• Textauszug
+ + + + +
Haftbefehl gegen wichtigen Mitstreiter

Unterdessen geht Russland weiter gegen Nawalnys Unterstützer vor. Einem Bericht zufolge wurde ein internationaler Haftbefehl gegen einen wichtigen Nawalny-Mitstreiter erlassen. Er richte sich gegen Leonid Wolkow, der sich derzeit im Ausland aufhalte, meldete die russische Nachrichtenagentur Interfax am Mittwoch. Wolkow hatte seine Landsleute aufgerufen, sich am Valentinstag zu kurzen Protestkundgebungen in der Nähe ihrer Wohnungen zu versammeln. Sie sollten die Taschenlampen ihrer Handys einschalten und Kerzen anzünden und Bilder davon in den sozialen Medien zeigen.
+ + + + +
• Einträge im Datensatz

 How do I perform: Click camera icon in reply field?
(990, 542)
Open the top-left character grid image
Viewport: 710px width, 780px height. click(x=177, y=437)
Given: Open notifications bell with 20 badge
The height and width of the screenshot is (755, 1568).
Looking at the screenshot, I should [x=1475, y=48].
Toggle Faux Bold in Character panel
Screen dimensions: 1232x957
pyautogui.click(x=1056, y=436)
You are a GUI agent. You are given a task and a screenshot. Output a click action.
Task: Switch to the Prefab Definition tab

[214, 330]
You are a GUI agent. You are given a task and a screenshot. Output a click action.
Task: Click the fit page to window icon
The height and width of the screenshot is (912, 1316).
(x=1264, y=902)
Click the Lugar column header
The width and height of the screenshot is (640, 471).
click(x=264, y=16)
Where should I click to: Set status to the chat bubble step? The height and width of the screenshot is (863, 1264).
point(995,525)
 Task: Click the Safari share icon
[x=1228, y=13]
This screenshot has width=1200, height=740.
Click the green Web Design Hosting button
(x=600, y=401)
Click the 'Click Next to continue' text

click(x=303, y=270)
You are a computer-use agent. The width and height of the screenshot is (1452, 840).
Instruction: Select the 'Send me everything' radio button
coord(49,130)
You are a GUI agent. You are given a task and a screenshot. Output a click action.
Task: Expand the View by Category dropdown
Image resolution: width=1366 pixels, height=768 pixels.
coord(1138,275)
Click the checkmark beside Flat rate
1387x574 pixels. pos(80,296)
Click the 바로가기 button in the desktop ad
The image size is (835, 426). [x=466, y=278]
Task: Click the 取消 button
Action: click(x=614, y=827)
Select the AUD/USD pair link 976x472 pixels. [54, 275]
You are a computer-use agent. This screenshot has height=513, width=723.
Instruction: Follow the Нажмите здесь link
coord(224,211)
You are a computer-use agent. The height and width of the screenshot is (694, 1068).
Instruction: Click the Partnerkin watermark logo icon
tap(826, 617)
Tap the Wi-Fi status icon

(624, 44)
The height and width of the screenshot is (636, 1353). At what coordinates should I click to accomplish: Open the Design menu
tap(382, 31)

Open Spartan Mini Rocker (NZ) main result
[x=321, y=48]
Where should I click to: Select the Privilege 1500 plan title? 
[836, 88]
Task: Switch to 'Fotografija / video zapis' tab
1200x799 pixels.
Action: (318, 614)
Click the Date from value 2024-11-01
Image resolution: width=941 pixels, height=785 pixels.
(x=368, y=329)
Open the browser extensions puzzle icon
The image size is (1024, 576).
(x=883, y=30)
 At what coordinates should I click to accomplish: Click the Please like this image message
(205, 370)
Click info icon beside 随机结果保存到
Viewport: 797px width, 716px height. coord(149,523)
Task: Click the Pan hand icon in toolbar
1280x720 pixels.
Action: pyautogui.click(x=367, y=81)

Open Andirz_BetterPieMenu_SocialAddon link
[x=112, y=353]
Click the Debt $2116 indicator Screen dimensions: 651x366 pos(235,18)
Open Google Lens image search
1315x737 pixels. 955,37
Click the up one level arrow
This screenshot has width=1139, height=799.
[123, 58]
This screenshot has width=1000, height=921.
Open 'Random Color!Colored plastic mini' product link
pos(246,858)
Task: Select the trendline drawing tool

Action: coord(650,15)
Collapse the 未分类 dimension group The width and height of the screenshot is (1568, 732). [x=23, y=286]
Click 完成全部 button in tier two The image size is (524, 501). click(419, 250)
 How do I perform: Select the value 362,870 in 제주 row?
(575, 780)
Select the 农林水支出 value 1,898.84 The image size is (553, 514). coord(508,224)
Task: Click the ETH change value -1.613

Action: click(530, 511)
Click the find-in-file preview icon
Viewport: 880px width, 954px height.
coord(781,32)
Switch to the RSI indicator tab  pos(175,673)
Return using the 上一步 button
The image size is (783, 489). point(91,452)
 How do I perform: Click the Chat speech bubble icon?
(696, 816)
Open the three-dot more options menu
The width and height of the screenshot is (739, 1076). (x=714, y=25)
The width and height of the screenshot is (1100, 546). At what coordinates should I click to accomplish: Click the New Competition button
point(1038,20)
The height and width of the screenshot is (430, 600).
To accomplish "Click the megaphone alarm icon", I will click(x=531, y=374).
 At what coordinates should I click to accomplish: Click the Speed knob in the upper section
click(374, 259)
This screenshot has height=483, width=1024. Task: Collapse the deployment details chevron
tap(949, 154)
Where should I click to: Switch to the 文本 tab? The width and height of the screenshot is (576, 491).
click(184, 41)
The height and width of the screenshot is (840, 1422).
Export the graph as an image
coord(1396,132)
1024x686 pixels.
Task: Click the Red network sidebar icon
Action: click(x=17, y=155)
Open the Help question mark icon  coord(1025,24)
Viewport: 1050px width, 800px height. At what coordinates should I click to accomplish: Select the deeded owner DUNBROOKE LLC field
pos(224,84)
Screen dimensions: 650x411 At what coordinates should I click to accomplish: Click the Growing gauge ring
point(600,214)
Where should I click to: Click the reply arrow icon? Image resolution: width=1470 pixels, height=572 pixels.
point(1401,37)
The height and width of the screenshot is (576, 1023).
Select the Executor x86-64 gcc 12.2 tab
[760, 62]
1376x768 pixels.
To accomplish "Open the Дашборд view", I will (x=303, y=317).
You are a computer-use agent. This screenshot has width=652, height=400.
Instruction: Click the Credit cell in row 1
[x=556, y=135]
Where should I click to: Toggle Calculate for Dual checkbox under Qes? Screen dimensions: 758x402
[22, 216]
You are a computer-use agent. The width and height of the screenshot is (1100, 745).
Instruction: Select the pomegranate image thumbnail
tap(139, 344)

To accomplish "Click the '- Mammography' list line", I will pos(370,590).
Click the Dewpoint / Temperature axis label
+ + + + +
• Zu erledigende Aufgaben
[a] Gib die Stelle aus dem Textauszug wörtlich wieder, beginnend bei „Unterdessen geht Russland“ und endend bei „sozialen Medien zeigen.“.
[b] Zähle alle Handlungen auf, zu denen Wolkow seine Landsleute laut dem Textauszug aufgerufen hatte.
[c] Fasse den Textauszug in zwei Sätzen zusammen.

• Antworten je Eintrag
[a]
Unterdessen geht Russland weiter gegen Nawalnys Unterstützer vor. Einem Bericht zufolge wurde ein internationaler Haftbefehl gegen einen wichtigen Nawalny-Mitstreiter erlassen. Er richte sich gegen Leonid Wolkow, der sich derzeit im Ausland aufhalte, meldete die russische Nachrichtenagentur Interfax am Mittwoch. Wolkow hatte seine Landsleute aufgerufen, sich am Valentinstag zu kurzen Protestkundgebungen in der Nähe ihrer Wohnungen zu versammeln. Sie sollten die Taschenlampen ihrer Handys einschalten und Kerzen anzünden und Bilder davon in den sozialen Medien zeigen.

[b]
- sich am Valentinstag zu kurzen Protestkundgebungen in der Nähe ihrer Wohnungen versammeln
- die Taschenlampen ihrer Handys einschalten
- Kerzen anzünden
- Bilder davon in den sozialen Medien zeigen

[c] Russland geht weiter gegen Nawalnys Unterstützer vor: Laut Interfax wurde ein internationaler Haftbefehl gegen Leonid Wolkow erlassen, einen wichtigen Nawalny-Mitstreiter, der sich derzeit im Ausland aufhält. Wolkow hatte seine Landsleute aufgerufen, sich am Valentinstag nahe ihren Wohnungen zu kurzen Protestkundgebungen mit Handy-Taschenlampen und Kerzen zu versammeln und Bilder davon in den sozialen Medien zu zeigen.